Quantum's high-stakes hypertension phase 3 fails, tanking stock and ending cardiology work

Vultures are circling Quantum Genomics. A high-stakes phase 3 hypertension readout has gone against the French biotech, prompting it to stop work on firibastat in cardiology and reallocate its remaining 11 million euros ($11 million) to other projects. 

Quantum moved the brain aminopeptidase A inhibitor firibastat into the 515-subject phase 3 clinical trial on the strength of a single-arm midphase study. The earlier study linked the candidate, which was then called QGC001, to a reduction in systolic blood pressure, suggesting it may treat hypertension by hitting an enzyme in the brain. However, the lack of a control arm left room to doubt the drug’s impact.

The phase 3 study cemented those doubts. Firibastat was statistically no better than placebo at reducing blood pressure, causing the trial to miss its primary endpoint and prompting Quantum to stop a second phase 3 clinical trial of the molecule. Development of firibastat in cardiology indications is over. 

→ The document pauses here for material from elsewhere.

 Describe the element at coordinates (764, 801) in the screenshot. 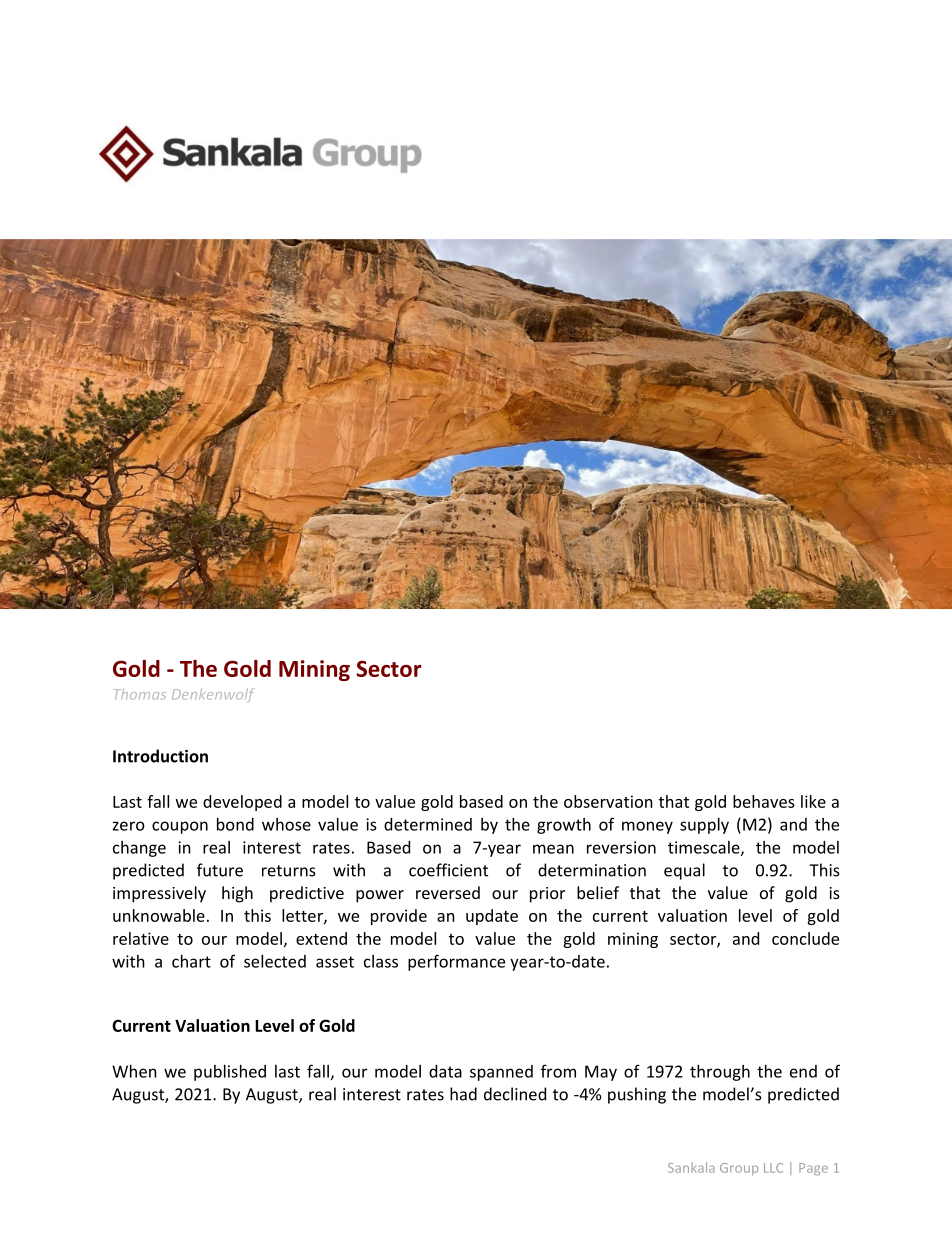

I see `behaves` at that location.
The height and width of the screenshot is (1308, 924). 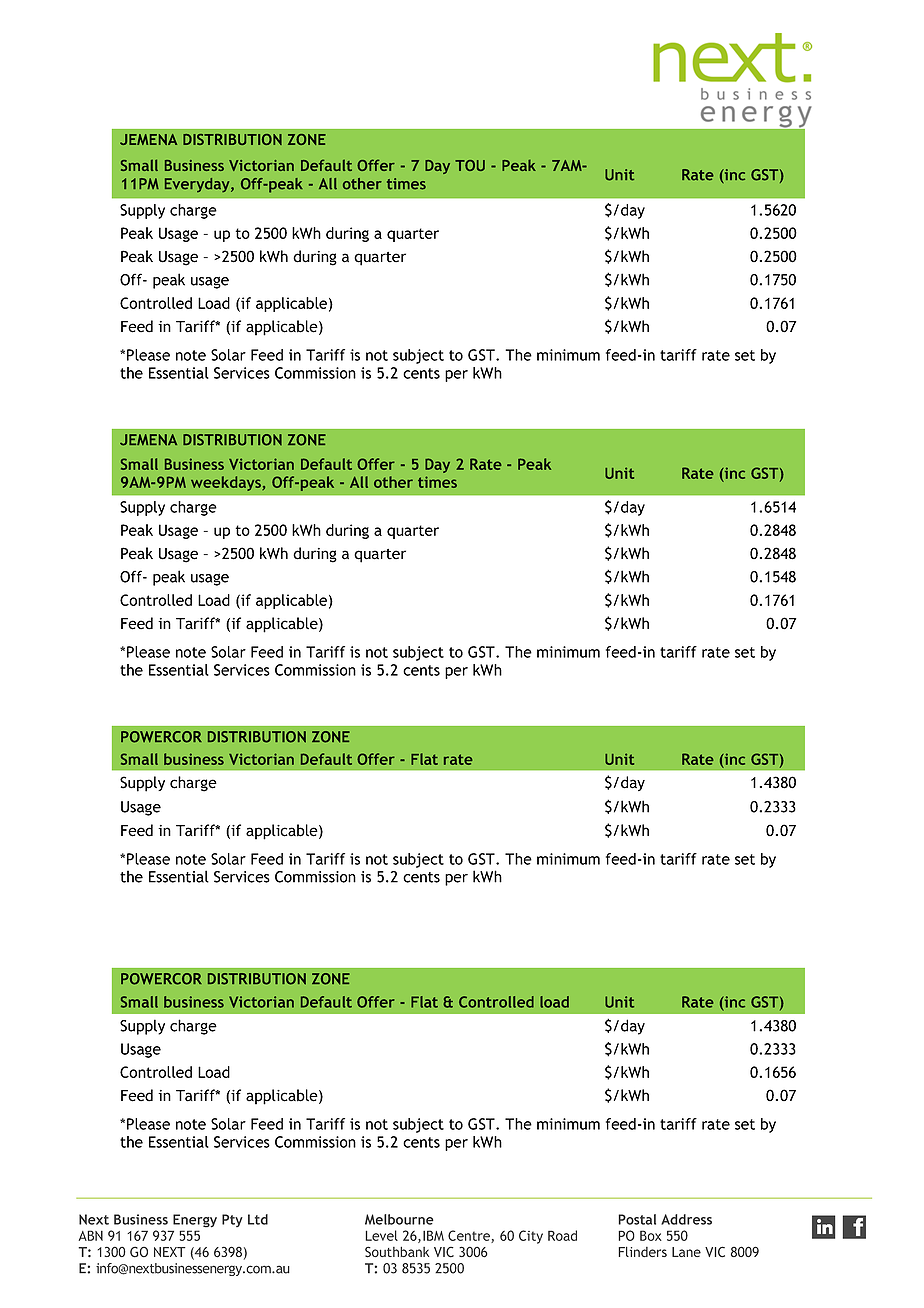 What do you see at coordinates (531, 1237) in the screenshot?
I see `City` at bounding box center [531, 1237].
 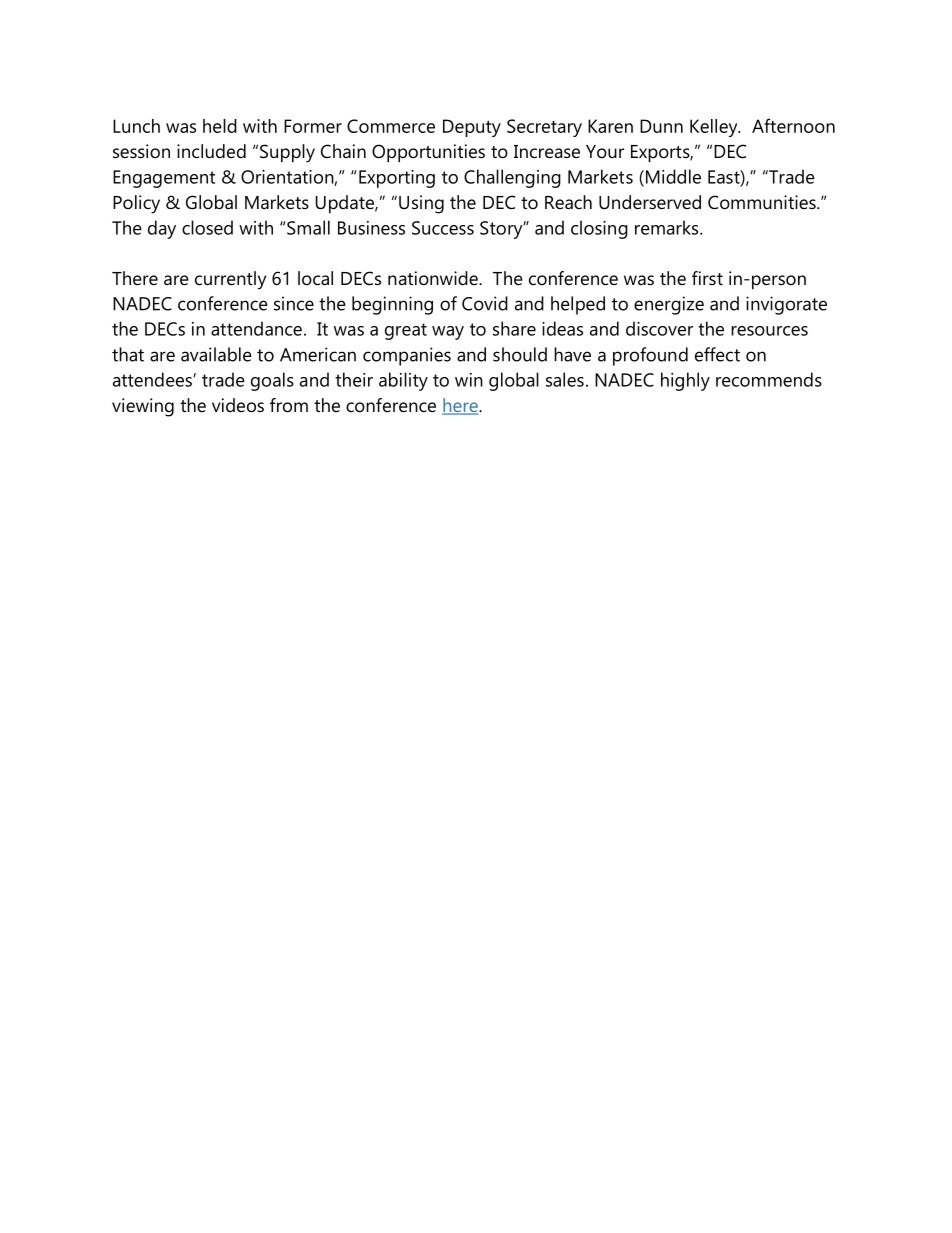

Quantum framed the early end of the second phase 3 as a way to free up cash to fund the development of “new innovative molecules.” But the biotech lacks advanced follow-up assets to fall back on, or much cash to rebuild its pipeline. Firibastat is the only named asset in Quantum’s public pipeline, and, ahead of the discontinuation of the second study, it had 11 million euros to its name. 

Stopping the firibastat study reset Quantum’s “financial horizon” to the third quarter of 2023, buying it a little more time. The biotech said it had the cash to last until the second quarter of 2023 when it posted its first-half financial update earlier this month. Quantum’s financial liabilities as of the first-half update stood at 11.7 million euros. 

Investors responded to the firibastat fail by sending shares in Quantum down 90% to 0.33 euro cents in Paris.